In consultation with all stakeholders, the interim manager introduced Overall Equipment Effectiveness (OEE) as a new KPI (performance indicator). The advantage of the OEE key figure is that it reveals wasted resources and can therefore be prevented in the future. Losses are differentiated in terms of time, quantity and quality and therefore ensure a high degree of transparency. On this basis, production is no longer controlled by costs, but by performance. This enables the company to make optimum use of the limited resources available and increase productivity.
OEE production dashboard created in Excel
As the client expected a quick implementation, it was not possible to use a software-based solution in the short term. The interim manager therefore used the figures from production data acquisition (PDA figures) to create a production dashboard in Excel. After the initial determination, the overall OEE of production amounted to 56 percent. This showed that there was still considerable potential in production.
New processes developed and implemented in store floor meetings
A detailed analysis of the key figures revealed that a number of causes were responsible for the low OEE value. These included above all:
- High machine maintenance times
- Long and frequent set-up of the systems
- Inefficient quality assurance approval process
- Delays in material supply
- Low production batch sizes
- Inappropriate machine operating concepts
The new findings were discussed with the production and group managers at regular store floor meetings. After ensuring that everyone involved had the same understanding of the realignment of production, the following measures were implemented to increase OEE.

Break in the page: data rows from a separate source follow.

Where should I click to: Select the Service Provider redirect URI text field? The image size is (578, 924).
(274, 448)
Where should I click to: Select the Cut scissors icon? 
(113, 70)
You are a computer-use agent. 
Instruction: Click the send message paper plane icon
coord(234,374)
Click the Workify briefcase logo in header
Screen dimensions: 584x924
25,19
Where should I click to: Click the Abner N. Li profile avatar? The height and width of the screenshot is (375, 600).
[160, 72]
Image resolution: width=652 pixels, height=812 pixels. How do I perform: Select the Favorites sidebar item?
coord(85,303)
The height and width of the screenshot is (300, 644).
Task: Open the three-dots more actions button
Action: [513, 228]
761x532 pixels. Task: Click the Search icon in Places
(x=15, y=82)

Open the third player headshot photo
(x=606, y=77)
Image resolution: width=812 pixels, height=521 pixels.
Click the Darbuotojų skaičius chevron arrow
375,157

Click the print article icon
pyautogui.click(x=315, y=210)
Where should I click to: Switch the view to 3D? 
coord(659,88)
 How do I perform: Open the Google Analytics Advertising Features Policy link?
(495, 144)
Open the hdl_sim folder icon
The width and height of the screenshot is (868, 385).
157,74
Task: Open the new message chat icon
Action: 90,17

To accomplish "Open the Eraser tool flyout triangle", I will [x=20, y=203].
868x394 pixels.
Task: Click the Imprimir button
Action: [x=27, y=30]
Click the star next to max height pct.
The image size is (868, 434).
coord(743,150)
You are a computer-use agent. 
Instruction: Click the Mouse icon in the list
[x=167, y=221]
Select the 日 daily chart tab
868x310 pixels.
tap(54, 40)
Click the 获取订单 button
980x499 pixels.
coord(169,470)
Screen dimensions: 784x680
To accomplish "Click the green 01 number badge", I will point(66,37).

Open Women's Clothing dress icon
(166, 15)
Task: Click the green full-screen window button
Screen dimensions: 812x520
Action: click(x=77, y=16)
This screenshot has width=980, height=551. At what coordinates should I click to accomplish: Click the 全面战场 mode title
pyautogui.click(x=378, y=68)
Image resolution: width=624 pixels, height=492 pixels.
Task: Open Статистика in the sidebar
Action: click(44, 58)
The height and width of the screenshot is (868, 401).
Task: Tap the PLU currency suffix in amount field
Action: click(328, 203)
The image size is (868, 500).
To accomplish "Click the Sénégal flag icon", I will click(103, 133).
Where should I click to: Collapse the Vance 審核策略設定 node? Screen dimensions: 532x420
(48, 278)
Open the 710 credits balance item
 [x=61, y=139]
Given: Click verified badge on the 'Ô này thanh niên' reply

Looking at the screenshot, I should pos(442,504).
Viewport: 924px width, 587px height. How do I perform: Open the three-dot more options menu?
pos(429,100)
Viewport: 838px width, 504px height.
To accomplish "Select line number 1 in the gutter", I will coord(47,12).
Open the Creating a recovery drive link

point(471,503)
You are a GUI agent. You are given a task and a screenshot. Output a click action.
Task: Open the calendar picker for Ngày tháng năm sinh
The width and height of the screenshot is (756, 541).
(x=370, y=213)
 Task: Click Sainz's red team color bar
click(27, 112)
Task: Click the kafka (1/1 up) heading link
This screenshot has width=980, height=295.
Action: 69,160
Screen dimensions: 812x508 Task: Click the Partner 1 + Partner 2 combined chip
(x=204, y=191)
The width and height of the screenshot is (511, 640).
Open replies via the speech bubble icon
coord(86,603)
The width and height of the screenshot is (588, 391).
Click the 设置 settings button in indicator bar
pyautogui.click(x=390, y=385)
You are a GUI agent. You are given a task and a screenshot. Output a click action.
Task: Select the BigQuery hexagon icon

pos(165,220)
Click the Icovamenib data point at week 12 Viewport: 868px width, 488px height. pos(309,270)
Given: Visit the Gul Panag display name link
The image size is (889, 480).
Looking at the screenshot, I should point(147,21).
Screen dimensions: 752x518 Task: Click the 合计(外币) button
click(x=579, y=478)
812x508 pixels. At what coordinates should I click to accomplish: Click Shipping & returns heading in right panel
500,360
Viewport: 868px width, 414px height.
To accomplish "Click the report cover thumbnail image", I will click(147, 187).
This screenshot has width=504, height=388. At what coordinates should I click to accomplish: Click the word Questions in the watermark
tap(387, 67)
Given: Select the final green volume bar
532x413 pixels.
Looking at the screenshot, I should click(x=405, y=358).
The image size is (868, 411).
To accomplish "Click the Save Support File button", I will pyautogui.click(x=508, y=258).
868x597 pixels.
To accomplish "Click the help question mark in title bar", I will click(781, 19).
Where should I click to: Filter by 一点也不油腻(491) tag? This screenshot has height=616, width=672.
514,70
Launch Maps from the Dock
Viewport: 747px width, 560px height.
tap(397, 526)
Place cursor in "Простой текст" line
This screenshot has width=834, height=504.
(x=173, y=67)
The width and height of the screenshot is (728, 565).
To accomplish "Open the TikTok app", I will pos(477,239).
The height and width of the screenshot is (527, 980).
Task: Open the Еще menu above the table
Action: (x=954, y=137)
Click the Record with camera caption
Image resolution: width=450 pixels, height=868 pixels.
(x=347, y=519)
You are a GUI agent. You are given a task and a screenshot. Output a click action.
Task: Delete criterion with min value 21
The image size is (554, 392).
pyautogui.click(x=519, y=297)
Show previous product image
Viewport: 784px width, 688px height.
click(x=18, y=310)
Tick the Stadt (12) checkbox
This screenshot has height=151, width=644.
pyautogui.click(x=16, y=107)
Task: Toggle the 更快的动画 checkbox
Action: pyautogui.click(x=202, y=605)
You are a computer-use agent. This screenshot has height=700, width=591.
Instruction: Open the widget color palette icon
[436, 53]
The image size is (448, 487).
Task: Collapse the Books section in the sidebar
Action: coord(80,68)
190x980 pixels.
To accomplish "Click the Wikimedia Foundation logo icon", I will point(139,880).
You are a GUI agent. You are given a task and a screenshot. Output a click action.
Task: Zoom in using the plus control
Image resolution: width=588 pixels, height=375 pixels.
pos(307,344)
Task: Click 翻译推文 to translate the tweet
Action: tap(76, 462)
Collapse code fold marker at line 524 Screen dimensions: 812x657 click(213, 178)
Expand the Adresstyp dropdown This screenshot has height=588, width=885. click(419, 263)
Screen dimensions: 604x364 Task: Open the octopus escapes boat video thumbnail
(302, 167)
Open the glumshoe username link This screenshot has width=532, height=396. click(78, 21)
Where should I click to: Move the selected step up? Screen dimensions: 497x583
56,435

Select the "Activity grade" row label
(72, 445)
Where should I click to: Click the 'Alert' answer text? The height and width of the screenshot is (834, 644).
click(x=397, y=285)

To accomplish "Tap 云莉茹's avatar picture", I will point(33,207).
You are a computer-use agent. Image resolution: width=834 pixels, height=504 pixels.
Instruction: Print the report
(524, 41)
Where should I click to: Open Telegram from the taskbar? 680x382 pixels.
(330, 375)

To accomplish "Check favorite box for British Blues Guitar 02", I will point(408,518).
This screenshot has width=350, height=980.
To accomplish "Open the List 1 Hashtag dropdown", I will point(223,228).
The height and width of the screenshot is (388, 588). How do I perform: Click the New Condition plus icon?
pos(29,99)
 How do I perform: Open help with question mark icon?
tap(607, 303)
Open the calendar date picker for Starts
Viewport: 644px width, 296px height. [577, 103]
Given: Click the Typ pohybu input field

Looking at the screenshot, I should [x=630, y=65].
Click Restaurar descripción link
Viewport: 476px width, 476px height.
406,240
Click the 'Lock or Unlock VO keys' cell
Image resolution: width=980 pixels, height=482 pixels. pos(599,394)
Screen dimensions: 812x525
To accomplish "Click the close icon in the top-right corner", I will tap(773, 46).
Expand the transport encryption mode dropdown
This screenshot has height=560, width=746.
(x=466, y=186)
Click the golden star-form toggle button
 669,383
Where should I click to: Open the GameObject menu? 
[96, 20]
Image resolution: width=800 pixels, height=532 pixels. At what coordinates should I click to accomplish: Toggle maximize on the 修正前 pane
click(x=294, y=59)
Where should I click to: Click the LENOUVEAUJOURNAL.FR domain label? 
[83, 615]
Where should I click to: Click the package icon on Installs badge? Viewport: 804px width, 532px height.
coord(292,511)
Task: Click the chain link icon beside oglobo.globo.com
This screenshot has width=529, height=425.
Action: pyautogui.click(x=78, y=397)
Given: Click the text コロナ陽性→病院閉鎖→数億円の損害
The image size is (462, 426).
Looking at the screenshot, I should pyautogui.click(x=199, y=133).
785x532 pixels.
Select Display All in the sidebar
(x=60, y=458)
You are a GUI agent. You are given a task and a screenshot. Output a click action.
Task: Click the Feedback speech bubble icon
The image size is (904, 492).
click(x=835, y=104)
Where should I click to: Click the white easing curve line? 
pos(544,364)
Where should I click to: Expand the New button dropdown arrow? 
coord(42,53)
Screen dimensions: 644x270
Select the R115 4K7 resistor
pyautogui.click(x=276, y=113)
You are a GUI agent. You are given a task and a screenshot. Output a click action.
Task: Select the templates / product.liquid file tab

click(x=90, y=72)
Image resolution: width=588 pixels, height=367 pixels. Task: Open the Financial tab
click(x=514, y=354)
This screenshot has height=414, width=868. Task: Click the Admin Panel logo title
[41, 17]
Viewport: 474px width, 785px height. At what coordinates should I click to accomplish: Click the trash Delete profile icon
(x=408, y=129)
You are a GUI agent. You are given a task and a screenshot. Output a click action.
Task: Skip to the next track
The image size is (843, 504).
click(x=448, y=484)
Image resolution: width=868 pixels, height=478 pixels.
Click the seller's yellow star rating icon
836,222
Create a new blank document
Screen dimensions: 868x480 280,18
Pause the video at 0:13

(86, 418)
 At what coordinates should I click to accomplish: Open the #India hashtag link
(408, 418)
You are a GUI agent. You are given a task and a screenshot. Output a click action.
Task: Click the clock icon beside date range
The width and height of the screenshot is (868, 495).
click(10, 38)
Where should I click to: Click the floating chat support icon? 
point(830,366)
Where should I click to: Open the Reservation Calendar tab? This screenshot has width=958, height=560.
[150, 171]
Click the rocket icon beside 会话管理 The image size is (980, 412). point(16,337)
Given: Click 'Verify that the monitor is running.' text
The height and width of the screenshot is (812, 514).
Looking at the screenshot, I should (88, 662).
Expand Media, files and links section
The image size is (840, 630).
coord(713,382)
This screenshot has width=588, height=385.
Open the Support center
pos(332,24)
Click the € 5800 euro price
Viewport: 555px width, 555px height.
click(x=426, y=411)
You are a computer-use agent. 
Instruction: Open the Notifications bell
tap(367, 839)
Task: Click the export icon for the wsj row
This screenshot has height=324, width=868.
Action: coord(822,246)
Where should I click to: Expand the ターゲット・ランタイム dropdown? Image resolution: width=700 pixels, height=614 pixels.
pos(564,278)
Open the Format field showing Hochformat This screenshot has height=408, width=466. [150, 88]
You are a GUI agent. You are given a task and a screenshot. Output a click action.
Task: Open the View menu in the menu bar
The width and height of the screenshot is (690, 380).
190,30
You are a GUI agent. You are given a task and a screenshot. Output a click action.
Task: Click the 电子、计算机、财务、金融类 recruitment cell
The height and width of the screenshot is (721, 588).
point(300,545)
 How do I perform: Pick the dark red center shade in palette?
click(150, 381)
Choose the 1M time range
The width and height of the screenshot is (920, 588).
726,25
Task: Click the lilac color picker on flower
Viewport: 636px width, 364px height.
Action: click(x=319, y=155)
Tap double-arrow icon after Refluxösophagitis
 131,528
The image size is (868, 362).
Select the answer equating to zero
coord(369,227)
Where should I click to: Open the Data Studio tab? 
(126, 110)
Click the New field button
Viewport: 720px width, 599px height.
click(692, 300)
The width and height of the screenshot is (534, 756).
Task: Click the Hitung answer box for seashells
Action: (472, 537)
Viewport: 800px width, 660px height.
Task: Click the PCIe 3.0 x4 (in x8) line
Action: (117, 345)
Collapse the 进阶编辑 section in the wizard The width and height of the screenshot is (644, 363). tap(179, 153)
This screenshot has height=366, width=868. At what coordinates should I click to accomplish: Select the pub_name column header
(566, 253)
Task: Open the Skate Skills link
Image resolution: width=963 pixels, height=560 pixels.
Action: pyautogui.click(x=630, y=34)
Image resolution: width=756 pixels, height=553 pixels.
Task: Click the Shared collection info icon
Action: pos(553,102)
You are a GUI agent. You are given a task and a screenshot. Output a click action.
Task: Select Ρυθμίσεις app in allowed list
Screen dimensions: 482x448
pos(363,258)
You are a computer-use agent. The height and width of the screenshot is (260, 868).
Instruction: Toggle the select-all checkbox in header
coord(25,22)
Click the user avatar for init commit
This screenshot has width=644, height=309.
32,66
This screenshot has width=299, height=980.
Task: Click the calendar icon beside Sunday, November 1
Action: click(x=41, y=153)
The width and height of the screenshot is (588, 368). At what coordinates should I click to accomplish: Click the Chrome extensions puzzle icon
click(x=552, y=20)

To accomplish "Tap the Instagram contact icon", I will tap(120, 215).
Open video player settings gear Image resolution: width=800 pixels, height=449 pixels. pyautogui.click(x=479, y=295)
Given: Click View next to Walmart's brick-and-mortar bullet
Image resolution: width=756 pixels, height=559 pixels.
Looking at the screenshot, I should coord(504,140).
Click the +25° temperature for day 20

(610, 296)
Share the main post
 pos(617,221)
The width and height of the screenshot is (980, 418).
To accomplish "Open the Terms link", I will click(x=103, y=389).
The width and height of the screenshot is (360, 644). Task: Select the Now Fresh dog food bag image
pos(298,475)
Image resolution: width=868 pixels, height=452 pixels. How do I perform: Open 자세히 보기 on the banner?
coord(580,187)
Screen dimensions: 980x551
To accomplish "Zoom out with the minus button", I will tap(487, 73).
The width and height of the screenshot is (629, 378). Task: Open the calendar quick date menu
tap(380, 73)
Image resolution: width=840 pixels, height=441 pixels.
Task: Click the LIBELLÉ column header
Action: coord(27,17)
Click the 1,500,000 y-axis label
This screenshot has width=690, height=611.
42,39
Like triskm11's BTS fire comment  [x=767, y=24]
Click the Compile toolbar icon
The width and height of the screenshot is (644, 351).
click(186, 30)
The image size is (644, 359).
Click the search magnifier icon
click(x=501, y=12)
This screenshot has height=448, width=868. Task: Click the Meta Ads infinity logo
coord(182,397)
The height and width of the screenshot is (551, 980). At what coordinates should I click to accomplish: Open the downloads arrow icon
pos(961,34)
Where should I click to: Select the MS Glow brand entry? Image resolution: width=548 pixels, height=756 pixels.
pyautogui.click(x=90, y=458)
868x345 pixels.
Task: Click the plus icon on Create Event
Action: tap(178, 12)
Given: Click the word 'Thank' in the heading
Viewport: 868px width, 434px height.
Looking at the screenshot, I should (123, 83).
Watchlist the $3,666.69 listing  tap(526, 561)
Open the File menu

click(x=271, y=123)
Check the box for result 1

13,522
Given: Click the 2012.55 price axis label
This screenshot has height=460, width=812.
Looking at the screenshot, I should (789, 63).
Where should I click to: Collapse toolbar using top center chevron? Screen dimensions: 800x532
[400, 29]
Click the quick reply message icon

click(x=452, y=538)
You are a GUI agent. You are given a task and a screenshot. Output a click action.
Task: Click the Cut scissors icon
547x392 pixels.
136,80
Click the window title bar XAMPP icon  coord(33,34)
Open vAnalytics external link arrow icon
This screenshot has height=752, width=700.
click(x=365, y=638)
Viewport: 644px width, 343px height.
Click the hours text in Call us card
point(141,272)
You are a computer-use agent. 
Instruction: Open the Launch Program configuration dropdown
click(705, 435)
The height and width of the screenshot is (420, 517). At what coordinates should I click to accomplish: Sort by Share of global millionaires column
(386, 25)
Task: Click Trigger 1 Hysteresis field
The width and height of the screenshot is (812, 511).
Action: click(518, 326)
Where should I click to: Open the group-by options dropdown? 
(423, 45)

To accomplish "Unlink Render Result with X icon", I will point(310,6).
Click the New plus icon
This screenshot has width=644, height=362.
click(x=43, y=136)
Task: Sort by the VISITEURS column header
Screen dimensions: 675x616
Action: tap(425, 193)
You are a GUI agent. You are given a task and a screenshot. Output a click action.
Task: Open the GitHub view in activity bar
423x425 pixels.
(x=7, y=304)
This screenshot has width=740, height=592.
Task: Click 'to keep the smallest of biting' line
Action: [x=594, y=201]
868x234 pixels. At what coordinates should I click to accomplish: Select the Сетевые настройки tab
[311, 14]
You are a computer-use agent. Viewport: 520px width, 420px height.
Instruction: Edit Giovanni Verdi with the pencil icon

- Introduction of shift work in maintenance
- Inventory-managed spare parts supply
- Optimization of request processes in maintenance
- Use of setup optimizers
- Lot size optimization for production orders
- Introduction of a frozen period for more planning reliability
- Period for more planning reliability
- Use of production assistants
- Change to the machine operating concept
Productivity increased by 25 percent through OEE control
By the end of the project, the OEE had increased by 25 percent to 70 percentage points. The tracking of measures and target achievement were regularly communicated during the course of the project. At the same time, software was implemented on the initiative of the interim manager to determine the OEE per resource on a daily basis.
One of the challenges of this mandate was that the new management philosophy based on performance instead of costs was unknown to everyone involved, as was the new OEE performance indicator. The interim manager therefore had to introduce managers and employees to the topic in training sessions.